:: Problem requirements ::
Output the lines below as a numbered list with blank lines omitted, beginning at the line that contains "Click the Material label text" and stopping after the line that contains "pos(142,228)". Include only those lines.

:: Material provided ::

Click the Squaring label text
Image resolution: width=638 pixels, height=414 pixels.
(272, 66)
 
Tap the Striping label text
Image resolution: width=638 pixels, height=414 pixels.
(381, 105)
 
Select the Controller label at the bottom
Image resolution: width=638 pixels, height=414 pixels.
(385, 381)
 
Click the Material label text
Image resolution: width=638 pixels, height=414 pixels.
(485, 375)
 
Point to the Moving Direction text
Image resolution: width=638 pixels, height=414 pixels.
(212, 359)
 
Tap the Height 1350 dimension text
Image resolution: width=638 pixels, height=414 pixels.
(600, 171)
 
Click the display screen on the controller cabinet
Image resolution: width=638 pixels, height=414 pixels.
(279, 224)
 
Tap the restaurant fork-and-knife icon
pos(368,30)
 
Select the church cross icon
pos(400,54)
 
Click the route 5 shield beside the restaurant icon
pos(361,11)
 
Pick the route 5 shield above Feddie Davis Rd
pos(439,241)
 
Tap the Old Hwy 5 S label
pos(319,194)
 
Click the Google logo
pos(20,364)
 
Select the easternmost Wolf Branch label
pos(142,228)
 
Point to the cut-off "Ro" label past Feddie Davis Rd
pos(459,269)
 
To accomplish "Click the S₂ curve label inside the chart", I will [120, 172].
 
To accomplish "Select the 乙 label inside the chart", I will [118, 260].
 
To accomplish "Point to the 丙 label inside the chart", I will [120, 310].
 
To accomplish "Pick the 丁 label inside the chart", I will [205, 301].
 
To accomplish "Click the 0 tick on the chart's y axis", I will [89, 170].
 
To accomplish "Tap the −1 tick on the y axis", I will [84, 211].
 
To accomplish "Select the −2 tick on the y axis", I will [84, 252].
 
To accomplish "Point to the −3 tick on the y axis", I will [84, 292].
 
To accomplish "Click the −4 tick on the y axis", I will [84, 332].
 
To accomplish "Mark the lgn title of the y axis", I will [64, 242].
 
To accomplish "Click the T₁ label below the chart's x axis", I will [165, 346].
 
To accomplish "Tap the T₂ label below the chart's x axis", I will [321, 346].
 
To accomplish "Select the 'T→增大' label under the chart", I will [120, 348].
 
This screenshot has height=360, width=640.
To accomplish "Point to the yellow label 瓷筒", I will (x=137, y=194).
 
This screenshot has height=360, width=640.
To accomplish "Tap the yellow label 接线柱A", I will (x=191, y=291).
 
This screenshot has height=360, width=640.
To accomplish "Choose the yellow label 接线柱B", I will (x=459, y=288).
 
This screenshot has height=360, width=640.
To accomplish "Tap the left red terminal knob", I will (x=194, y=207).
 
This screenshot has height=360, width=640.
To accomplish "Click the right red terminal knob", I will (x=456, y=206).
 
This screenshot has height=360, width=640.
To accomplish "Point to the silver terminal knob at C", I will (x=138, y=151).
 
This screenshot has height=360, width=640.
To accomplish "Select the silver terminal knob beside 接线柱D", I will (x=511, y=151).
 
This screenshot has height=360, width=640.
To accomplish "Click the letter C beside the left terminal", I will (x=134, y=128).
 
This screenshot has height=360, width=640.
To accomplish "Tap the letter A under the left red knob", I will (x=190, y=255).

:: Result below ::
1. Click the Material label text
2. Image resolution: width=638 pixels, height=414 pixels.
3. (485, 375)
4. Point to the Moving Direction text
5. Image resolution: width=638 pixels, height=414 pixels.
6. (212, 359)
7. Tap the Height 1350 dimension text
8. Image resolution: width=638 pixels, height=414 pixels.
9. (600, 171)
10. Click the display screen on the controller cabinet
11. Image resolution: width=638 pixels, height=414 pixels.
12. (279, 224)
13. Tap the restaurant fork-and-knife icon
14. pos(368,30)
15. Select the church cross icon
16. pos(400,54)
17. Click the route 5 shield beside the restaurant icon
18. pos(361,11)
19. Pick the route 5 shield above Feddie Davis Rd
20. pos(439,241)
21. Tap the Old Hwy 5 S label
22. pos(319,194)
23. Click the Google logo
24. pos(20,364)
25. Select the easternmost Wolf Branch label
26. pos(142,228)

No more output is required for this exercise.